-- Complete the following --
#1 Summarize the interview in two sentences.
#2 In the interview, who is Eric Stuart's pedal company named for?
#3 Please echo the stretch of the interview from "Never Nervous: For" through "if not permanently.".

-- Extract --
** begin **

INTERVIEW: Eric Stuart Builds Awesome Boutique Pedals, Gets Kicked Out of Church for Metal, and Ducks Out on his Ham Bill with Mark McGrath!

Pictured Above: The Portrait of the Artist with Like Other Artists and Shit.

For whatever reason the administration at our podunk school elected to put in a jukebox, which I had filled with Hedge, Elliott, and, I think, Metroschifter. The jukebox was in the lunchroom -the single place that the majority of students had to be- and a lot of our classmates (read: almost the entire football team) were actively angry that us “grungers” got to play our music. So Fred, my nickname for Eric Stuart at the time, would play those songs on a loop over and over, working in some Elvis for good measure, in turn pissing off all the rednecks at the same time. I knew we would be friends. In the interim, Stuart has played with me in The Seaside Panel and Cityofghosts to name a few, before moving away. Now Stuart lives in Louisiana, is a student of history, a runner, a father, and a boutique pedal maker. Named for his son, Stuart started Full Nelson about a year ago, and his pedals have been gaining some popularity both in town, and around the country. I caught up with Stuart recently to ask him about his work with pedals, fatherhood, and where he would like to see himself as a musician.

Never Nervous: For those who don’t know you,
introduce yourself. Tell us about yourself as a musician, historian,
boutique pedal maker, etc.

Eric Stuart: I’m Eric, sometimes known as Fred, and
I’m a native Louisvillian who has wandered off for long periods of time,
indefinitely, if not permanently.

** end **

-- Source excerpt --

** begin **

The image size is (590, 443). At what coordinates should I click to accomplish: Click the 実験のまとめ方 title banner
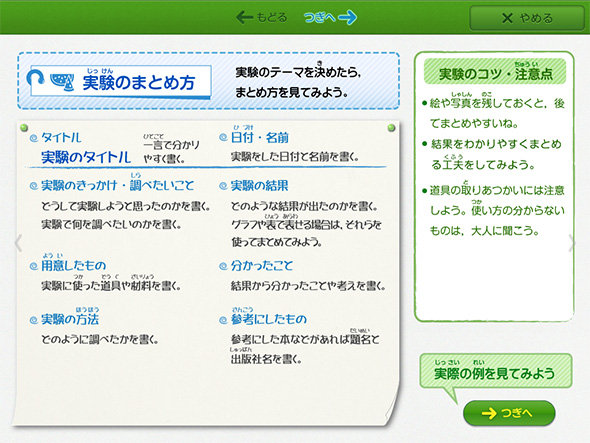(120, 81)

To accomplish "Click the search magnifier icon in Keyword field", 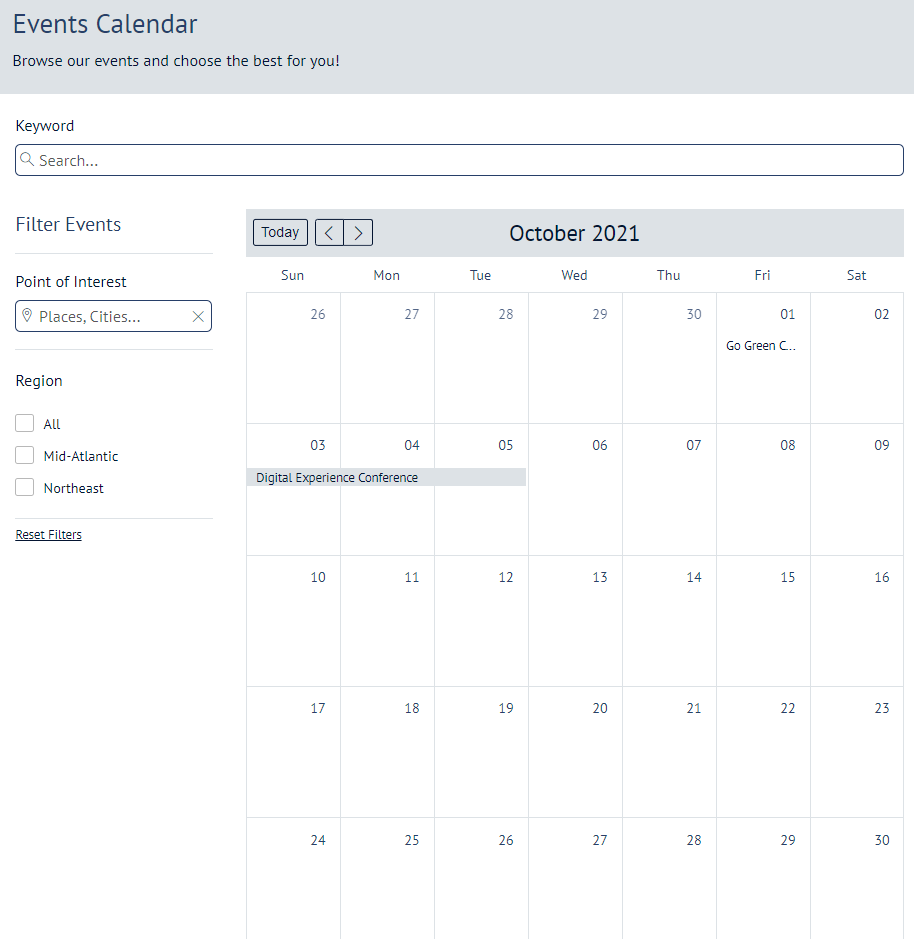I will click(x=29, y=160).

** end **

-- Responses to the tasks --
#1 The interview opens with a school memory of Eric Stuart playing songs on a loop on the lunchroom jukebox to annoy classmates, and notes that he later played in The Seaside Panel and Cityofghosts before moving away. Stuart now lives in Louisiana and is a student of history, a runner, a father, and a boutique pedal maker who started Full Nelson, named for his son, about a year ago.

#2 His son.

#3
Never Nervous: For those who don’t know you,
introduce yourself. Tell us about yourself as a musician, historian,
boutique pedal maker, etc.

Eric Stuart: I’m Eric, sometimes known as Fred, and
I’m a native Louisvillian who has wandered off for long periods of time,
indefinitely, if not permanently.